Я невольно посмеялся в душе этому маленькому образцу житейской мудрости, которая так мило оправдалась бы, если бы затея Рейнгольда удалась. Я охотно обещал выполнить, по мере сил и уменья, его просьбу, и он, полный надежд, убежал от меня заканчивать свои приготовления.
Мне предстоял пустой и унылый день, и потому я был только рад поручению, как ни новы были для меня обязанности свахи. «После того как ты почти двое суток охранял красотку, брошенную Дон-Жуаном, — сказал я себе, — можешь взять на себя еще и такое старушечье дело; оно вполне подходит к тому, первому, а также и к твоей нелепой дуэли!»
Как только спустились сумерки, я отправился в путь и вскоре очутился у дома обеих женщин, сидевших, видимо, в полном молчании, так как до меня не доносилось ни звука.
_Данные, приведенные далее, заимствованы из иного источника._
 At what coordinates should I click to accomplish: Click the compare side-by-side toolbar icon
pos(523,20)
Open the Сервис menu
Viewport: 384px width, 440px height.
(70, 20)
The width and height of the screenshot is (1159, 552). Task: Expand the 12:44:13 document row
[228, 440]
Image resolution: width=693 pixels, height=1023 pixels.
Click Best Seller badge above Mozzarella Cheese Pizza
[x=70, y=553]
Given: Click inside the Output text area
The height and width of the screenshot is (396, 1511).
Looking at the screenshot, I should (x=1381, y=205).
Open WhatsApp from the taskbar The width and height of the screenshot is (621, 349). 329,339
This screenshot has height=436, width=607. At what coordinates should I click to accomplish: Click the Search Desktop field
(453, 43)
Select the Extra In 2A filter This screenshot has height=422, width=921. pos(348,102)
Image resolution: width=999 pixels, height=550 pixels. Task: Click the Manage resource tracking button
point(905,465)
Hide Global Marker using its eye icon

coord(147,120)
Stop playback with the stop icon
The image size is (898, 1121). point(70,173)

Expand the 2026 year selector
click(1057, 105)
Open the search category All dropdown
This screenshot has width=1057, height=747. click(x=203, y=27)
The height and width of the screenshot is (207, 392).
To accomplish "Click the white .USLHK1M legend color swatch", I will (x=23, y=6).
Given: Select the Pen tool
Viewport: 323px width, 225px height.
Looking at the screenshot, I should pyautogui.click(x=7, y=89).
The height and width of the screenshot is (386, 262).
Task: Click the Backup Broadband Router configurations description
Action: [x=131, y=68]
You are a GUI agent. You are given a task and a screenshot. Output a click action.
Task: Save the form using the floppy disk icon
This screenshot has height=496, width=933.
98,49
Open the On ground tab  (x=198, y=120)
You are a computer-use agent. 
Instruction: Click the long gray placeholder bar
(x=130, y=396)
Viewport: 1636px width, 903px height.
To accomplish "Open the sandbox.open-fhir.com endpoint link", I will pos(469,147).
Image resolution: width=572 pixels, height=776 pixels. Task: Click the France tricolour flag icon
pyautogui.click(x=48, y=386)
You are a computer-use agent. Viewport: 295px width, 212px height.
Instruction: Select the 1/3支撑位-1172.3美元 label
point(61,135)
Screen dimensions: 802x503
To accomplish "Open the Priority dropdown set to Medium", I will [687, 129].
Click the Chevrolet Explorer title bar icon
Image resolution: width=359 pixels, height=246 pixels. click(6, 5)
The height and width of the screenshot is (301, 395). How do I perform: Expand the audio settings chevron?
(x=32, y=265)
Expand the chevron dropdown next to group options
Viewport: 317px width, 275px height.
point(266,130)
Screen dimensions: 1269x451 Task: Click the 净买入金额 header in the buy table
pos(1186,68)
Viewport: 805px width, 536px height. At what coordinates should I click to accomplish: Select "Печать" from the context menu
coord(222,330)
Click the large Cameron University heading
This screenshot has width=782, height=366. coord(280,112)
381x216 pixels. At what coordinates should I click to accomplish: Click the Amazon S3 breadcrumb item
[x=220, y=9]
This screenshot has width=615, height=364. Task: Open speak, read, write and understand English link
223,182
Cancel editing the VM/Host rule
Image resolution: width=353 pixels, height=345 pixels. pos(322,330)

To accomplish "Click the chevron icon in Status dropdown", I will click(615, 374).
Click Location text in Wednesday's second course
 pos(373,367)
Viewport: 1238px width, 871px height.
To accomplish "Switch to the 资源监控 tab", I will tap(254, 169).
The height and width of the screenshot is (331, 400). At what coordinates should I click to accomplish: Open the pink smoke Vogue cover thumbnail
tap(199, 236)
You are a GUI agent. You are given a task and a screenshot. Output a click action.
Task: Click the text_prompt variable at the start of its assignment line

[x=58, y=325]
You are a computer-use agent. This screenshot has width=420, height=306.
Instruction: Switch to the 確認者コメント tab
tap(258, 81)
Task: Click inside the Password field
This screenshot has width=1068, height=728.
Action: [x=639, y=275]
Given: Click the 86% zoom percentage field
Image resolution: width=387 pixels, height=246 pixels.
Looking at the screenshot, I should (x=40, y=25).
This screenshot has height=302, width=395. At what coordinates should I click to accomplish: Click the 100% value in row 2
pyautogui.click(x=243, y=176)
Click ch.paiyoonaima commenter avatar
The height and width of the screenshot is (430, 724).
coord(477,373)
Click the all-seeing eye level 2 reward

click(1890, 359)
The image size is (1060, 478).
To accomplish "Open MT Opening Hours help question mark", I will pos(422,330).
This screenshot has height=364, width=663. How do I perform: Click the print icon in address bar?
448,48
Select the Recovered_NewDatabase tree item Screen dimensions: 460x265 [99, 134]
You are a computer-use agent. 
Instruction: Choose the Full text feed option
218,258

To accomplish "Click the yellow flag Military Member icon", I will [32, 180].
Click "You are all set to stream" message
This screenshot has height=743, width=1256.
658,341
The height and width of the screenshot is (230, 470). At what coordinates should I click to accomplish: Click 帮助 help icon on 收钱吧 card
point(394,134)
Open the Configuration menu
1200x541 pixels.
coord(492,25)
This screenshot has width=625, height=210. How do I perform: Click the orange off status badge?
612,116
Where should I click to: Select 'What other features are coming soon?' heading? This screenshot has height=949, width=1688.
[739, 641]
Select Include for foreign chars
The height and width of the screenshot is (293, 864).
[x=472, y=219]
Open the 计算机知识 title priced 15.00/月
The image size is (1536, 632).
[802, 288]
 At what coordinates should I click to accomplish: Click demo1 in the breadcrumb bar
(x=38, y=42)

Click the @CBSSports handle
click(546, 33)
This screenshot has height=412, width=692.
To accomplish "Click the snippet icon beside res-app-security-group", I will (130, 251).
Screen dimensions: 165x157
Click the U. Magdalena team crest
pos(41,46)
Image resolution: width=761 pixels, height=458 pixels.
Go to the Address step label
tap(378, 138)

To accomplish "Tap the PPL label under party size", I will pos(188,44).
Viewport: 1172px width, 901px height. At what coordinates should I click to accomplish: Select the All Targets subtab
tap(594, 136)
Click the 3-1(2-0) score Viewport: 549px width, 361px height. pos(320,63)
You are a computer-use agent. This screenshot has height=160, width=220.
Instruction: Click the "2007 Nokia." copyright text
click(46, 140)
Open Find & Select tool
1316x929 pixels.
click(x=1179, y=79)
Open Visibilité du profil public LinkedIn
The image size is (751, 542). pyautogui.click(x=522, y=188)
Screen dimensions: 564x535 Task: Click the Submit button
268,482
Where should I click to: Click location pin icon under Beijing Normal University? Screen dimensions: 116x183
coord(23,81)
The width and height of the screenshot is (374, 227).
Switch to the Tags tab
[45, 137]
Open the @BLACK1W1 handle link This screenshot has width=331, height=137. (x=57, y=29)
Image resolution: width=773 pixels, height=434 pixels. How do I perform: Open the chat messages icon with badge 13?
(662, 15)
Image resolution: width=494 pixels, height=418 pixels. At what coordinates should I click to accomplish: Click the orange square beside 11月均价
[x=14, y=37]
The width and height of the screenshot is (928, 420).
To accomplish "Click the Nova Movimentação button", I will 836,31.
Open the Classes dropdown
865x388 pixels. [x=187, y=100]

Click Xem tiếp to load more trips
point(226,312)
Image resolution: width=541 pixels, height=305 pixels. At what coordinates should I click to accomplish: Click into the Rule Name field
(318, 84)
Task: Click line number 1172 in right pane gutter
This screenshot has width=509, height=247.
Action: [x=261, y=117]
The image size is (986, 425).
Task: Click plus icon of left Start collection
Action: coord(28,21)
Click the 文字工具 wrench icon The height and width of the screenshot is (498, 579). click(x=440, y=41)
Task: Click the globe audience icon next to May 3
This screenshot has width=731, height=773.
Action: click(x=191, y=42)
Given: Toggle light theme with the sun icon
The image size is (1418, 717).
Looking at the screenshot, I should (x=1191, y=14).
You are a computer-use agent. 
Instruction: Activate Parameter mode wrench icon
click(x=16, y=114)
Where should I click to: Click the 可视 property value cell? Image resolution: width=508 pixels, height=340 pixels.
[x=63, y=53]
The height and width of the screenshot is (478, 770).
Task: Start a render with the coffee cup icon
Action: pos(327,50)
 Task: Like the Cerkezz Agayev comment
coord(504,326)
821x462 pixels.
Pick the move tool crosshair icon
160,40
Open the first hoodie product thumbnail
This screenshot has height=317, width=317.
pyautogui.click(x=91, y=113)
Лишь постучавшись, я услышал вялое: «Войдите!» — а когда вошел, то увидел в полутемной комнате только мать, которая сидела в кресле, подперев голову руками. На столе перед ней лежал небольшой футляр. Узнав меня, она хриплым голосом проговорила:
— Недурной вышел праздник для нас! Недурная ночь и недурной день! — И умолкла.
— Да, — смущенно пробормотал я, — была всякая чертовщина, и многие чувствовали себя как-то странно!
Она немного помолчала, потом продолжала уже более многословно:
— Ничего себе — странность! Стоит мне высунуть голову за дверь, как соседи тычут в меня пальцами! Одна кумушка за другой — из тех, кто не показывался годами, — лезли сегодня сюда, чтобы насладиться нашим позором! В самом деле: таскают ребенка две ночи туда и сюда и наконец отсылают ее пьяную домой, притом с чужими людьми! И что удивительного, если богатому кавалеру, этому почтенному господину Люсу, такое представление не по нраву и он, откланявшись, исчезает! Теперь вы видите, что нам пришлось пережить!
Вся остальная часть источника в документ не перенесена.